--- DATA Enclosed Below ---

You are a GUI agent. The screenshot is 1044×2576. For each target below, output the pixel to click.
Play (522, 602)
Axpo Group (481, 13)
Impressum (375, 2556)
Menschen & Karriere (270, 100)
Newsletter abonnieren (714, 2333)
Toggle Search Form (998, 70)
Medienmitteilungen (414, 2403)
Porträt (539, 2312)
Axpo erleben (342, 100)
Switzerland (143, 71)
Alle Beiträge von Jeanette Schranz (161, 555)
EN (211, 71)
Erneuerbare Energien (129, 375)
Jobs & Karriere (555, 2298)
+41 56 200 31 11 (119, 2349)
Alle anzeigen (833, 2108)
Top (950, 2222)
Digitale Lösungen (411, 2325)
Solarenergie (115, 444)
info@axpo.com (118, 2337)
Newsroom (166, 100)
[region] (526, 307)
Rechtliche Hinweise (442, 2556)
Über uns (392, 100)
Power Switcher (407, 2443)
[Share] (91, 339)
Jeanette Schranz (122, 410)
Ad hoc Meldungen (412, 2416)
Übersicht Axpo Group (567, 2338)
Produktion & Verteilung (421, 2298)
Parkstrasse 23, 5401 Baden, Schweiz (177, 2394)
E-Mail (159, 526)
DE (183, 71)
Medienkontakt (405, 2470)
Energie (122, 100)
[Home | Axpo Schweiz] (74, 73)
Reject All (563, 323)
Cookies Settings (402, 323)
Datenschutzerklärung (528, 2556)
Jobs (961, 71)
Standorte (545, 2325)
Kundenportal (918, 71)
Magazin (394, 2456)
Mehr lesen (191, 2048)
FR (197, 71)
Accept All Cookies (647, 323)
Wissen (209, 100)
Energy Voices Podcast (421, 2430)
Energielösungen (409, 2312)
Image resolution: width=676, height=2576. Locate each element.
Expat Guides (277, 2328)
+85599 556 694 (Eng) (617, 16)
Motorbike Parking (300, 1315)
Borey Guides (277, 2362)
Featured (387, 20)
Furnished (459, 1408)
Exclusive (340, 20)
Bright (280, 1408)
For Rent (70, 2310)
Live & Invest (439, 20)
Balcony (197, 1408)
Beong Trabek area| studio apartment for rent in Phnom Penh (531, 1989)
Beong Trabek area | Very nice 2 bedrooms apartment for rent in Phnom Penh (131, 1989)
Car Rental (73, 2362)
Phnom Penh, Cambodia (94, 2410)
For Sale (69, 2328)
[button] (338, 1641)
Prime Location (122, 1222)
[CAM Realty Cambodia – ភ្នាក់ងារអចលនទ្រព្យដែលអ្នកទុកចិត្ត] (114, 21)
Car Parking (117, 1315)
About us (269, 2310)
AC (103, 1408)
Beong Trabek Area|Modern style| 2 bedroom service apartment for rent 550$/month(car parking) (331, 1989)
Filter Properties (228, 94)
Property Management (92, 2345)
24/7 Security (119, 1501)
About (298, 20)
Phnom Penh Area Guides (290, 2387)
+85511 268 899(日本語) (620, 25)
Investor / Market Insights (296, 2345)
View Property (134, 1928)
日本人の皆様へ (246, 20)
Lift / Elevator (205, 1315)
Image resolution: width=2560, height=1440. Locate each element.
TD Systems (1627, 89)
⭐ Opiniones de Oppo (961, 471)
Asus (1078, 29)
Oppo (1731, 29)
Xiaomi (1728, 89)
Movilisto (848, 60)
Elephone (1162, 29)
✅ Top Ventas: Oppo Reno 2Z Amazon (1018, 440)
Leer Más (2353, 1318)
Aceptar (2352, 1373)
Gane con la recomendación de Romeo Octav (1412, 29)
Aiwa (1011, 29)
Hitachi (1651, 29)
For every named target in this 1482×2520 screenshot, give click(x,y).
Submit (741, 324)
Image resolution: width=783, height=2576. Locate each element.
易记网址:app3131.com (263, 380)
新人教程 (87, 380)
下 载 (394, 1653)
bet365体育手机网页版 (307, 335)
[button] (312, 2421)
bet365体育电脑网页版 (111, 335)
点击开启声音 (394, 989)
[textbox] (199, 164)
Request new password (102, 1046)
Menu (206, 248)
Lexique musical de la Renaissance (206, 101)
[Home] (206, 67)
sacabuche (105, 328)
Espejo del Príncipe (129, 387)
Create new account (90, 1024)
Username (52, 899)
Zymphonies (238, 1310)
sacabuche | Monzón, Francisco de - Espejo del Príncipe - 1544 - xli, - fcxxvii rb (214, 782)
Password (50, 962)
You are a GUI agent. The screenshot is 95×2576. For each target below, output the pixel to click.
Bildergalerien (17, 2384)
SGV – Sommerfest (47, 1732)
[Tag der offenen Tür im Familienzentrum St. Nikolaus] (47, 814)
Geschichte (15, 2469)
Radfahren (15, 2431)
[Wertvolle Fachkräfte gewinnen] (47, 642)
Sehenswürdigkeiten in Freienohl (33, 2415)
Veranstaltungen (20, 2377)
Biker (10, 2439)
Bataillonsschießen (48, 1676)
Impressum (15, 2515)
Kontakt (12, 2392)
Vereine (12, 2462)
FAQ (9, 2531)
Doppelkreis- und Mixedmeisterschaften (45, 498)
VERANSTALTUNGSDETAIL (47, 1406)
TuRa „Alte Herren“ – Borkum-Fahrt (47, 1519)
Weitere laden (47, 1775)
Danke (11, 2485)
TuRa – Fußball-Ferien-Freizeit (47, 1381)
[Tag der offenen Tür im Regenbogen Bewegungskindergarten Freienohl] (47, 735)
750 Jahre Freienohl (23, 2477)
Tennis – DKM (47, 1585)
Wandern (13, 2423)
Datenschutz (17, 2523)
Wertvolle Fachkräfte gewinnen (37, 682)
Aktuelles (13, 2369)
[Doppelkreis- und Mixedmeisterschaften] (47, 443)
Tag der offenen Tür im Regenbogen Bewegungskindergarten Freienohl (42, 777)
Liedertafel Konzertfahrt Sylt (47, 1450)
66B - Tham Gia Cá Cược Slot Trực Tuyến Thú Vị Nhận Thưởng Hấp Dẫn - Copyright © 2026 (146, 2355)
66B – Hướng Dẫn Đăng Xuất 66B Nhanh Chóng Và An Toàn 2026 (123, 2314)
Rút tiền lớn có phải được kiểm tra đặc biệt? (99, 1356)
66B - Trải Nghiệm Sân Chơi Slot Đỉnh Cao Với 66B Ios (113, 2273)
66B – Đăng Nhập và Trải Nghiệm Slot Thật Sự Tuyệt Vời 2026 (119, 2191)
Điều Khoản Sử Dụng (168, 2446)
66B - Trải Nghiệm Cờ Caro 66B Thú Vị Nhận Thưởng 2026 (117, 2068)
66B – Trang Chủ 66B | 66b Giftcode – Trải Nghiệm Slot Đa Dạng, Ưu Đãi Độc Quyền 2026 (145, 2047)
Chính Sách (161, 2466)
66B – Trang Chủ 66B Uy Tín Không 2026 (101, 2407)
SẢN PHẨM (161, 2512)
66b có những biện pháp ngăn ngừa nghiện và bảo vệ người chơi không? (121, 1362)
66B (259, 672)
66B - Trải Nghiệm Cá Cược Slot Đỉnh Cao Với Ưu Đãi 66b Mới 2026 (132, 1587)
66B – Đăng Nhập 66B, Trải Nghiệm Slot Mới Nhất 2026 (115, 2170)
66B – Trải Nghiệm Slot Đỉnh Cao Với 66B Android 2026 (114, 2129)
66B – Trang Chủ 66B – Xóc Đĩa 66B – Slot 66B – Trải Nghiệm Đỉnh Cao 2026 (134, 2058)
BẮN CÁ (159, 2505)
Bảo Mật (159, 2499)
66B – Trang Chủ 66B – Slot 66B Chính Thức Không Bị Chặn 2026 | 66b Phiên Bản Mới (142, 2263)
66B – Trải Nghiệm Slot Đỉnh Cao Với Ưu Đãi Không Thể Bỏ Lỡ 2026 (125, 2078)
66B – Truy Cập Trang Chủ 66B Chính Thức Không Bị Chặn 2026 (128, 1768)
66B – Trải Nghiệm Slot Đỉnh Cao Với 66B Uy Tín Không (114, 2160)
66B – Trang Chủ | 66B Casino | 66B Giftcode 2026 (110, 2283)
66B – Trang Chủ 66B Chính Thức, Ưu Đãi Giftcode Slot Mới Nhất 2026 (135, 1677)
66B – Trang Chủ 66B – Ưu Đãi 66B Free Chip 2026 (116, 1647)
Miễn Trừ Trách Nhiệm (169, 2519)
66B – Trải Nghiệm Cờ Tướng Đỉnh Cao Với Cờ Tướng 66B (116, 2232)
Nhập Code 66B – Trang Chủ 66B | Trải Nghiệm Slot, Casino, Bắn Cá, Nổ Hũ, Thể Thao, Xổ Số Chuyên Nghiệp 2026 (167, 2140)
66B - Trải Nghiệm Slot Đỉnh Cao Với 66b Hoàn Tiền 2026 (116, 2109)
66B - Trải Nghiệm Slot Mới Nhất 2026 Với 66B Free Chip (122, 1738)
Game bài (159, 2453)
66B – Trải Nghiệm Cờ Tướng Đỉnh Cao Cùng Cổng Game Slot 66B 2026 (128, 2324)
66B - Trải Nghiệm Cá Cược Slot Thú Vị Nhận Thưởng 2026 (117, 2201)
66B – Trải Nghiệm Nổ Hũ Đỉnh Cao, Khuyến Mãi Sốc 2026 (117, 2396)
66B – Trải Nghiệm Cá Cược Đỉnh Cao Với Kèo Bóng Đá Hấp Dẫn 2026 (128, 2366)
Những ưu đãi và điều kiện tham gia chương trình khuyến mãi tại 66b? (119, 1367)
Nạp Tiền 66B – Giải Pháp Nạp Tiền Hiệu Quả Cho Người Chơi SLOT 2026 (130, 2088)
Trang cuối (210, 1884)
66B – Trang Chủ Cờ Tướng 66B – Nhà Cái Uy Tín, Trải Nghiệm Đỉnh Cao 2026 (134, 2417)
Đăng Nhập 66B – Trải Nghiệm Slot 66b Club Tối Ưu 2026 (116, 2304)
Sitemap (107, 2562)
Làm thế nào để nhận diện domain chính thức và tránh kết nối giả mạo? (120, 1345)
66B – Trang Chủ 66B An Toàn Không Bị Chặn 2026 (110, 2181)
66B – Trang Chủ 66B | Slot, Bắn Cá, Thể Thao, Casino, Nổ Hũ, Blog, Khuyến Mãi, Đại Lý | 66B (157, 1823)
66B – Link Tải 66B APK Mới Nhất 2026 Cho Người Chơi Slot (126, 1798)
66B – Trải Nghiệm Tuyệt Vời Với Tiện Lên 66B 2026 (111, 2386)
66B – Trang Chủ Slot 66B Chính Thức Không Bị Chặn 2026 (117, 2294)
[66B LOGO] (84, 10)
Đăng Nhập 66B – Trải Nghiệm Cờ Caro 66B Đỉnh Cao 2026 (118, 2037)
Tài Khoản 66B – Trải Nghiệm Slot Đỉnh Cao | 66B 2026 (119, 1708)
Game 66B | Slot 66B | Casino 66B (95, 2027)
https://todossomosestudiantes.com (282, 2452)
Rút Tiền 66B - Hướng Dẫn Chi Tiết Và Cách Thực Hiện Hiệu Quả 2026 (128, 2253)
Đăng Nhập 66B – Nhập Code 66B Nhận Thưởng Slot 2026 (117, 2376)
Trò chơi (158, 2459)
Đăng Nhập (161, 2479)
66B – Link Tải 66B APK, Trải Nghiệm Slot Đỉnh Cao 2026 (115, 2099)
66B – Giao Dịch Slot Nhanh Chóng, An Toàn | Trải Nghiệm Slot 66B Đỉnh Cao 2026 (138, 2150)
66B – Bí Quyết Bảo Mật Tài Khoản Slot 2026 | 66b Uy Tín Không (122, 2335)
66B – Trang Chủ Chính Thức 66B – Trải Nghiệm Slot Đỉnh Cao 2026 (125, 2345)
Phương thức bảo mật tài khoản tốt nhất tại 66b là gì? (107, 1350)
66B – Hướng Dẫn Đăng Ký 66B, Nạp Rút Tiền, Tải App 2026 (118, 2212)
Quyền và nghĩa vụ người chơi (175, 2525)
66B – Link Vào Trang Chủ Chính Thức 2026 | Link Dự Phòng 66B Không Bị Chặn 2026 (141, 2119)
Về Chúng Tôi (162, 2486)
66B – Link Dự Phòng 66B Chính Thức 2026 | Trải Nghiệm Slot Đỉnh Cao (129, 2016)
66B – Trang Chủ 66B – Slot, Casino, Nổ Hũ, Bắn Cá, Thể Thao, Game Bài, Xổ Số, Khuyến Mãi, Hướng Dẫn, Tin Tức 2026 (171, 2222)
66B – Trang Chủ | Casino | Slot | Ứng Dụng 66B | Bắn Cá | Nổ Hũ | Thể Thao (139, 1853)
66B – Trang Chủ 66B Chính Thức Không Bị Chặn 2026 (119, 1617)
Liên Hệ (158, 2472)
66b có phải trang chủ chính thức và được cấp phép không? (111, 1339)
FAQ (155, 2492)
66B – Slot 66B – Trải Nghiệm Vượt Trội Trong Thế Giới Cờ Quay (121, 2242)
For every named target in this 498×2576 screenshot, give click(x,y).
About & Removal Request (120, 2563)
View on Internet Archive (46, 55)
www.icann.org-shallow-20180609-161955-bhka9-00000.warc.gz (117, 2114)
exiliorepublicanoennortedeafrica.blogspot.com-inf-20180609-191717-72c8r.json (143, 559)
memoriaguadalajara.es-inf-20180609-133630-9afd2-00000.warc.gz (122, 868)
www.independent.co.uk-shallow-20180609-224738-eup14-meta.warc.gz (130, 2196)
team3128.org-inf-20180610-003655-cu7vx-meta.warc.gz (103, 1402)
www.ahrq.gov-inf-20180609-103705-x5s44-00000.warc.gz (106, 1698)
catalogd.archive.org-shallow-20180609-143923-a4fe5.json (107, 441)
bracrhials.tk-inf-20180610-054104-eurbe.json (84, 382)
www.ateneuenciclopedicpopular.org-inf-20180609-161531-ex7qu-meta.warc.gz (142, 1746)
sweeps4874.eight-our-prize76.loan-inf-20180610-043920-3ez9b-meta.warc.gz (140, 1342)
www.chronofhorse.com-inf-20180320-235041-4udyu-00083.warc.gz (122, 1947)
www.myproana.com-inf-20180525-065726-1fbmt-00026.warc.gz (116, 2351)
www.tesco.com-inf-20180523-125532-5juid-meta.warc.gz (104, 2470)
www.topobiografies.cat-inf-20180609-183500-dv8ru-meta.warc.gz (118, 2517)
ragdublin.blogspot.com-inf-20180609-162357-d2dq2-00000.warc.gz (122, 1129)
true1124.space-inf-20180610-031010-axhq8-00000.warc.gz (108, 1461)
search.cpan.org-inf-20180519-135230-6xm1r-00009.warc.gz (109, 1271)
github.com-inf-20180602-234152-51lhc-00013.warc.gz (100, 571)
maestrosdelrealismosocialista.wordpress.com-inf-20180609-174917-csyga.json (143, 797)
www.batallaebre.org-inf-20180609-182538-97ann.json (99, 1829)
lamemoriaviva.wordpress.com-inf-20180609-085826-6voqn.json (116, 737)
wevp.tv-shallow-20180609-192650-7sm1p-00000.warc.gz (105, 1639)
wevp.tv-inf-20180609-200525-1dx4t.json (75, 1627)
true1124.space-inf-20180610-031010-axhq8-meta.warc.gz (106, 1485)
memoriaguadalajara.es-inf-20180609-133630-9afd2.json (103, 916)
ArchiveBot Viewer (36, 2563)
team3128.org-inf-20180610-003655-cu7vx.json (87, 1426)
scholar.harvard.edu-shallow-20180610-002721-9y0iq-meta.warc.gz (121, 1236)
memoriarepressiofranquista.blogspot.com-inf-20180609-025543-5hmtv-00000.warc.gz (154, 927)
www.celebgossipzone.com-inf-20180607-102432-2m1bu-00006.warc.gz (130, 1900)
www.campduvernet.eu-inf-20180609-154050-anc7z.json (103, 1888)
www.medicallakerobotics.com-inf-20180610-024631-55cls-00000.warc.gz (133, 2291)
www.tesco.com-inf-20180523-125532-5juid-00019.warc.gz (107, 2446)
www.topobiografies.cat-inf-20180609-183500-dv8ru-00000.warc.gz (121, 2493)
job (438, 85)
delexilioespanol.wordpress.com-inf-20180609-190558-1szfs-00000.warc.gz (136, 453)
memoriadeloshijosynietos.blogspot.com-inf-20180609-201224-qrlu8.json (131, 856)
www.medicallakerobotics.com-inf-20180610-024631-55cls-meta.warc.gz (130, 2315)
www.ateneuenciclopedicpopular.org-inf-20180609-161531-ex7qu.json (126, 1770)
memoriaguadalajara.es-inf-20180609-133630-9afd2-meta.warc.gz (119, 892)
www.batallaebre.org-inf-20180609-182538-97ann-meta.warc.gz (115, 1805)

--- End of Enclosed DATA ---

■ **ACTIVITY**: Transcribe, word for word, the data above from its first line through the line with "Magazin (394, 2456)", and include nothing else.

■ **RESPONSE AREA**:
You are a GUI agent. The screenshot is 1044×2576. For each target below, output the pixel to click.
Play (522, 602)
Axpo Group (481, 13)
Impressum (375, 2556)
Menschen & Karriere (270, 100)
Newsletter abonnieren (714, 2333)
Toggle Search Form (998, 70)
Medienmitteilungen (414, 2403)
Porträt (539, 2312)
Axpo erleben (342, 100)
Switzerland (143, 71)
Alle Beiträge von Jeanette Schranz (161, 555)
EN (211, 71)
Erneuerbare Energien (129, 375)
Jobs & Karriere (555, 2298)
+41 56 200 31 11 (119, 2349)
Alle anzeigen (833, 2108)
Top (950, 2222)
Digitale Lösungen (411, 2325)
Solarenergie (115, 444)
info@axpo.com (118, 2337)
Newsroom (166, 100)
[region] (526, 307)
Rechtliche Hinweise (442, 2556)
Über uns (392, 100)
Power Switcher (407, 2443)
[Share] (91, 339)
Jeanette Schranz (122, 410)
Ad hoc Meldungen (412, 2416)
Übersicht Axpo Group (567, 2338)
Produktion & Verteilung (421, 2298)
Parkstrasse 23, 5401 Baden, Schweiz (177, 2394)
E-Mail (159, 526)
DE (183, 71)
Medienkontakt (405, 2470)
Energie (122, 100)
[Home | Axpo Schweiz] (74, 73)
Reject All (563, 323)
Cookies Settings (402, 323)
Datenschutzerklärung (528, 2556)
Jobs (961, 71)
Standorte (545, 2325)
Kundenportal (918, 71)
Magazin (394, 2456)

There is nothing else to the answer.